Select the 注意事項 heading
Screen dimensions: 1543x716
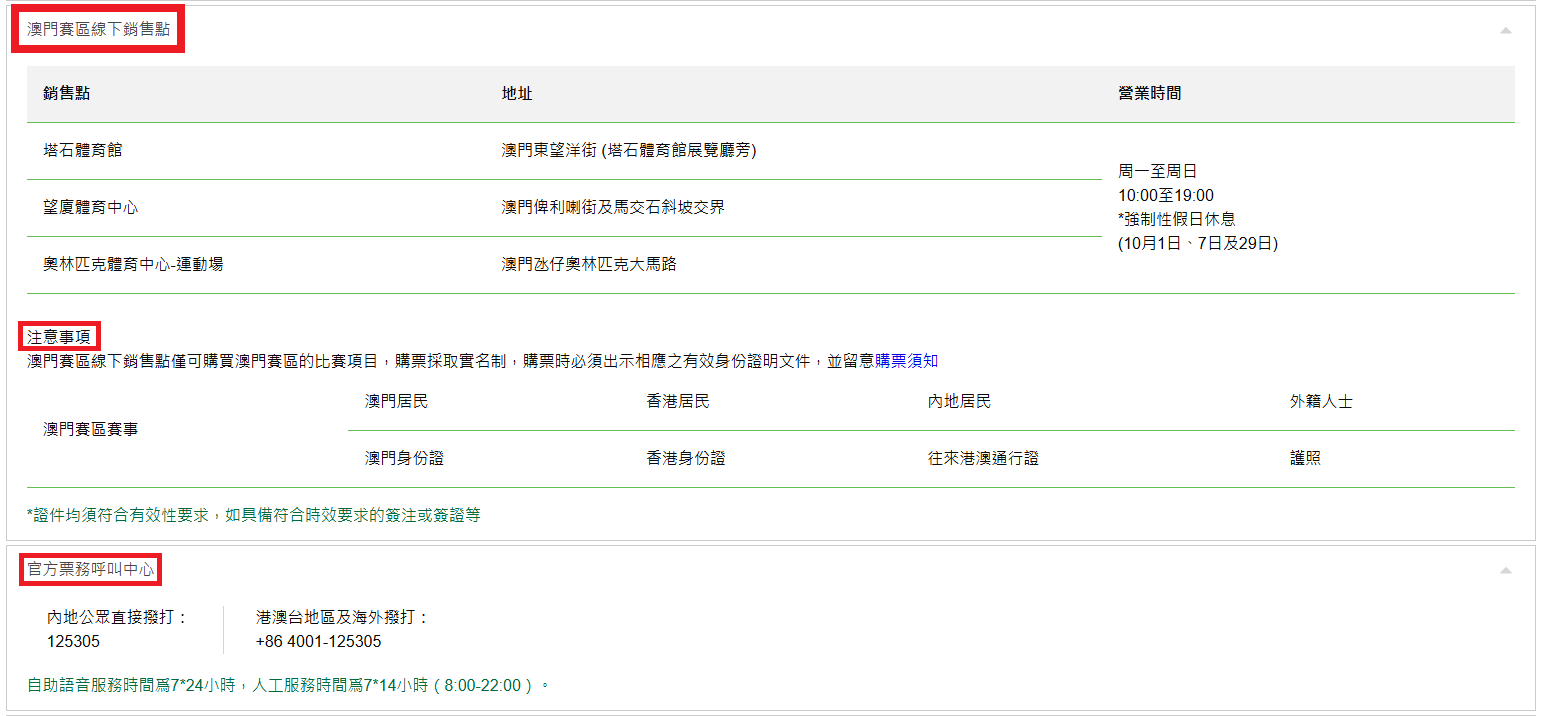click(59, 338)
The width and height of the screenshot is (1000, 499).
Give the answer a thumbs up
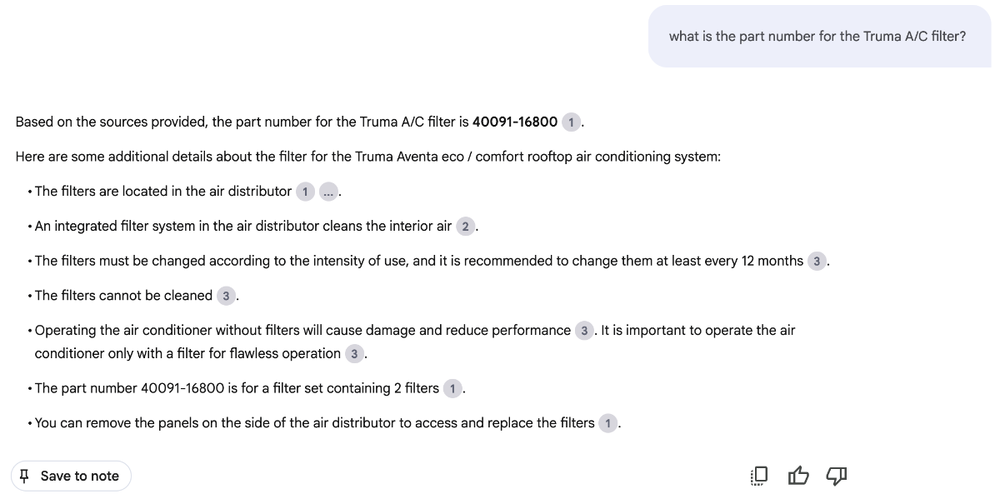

· · · · · · ·

▶ _Problema scritto_
Ripeti alla lettera le righe riportate sopra, omettendo le immagini nella risposta.

▶ _Risposta finale_
Select the 注意事項 heading
Screen dimensions: 1543x716
click(59, 338)
The width and height of the screenshot is (1000, 499).
Give the answer a thumbs up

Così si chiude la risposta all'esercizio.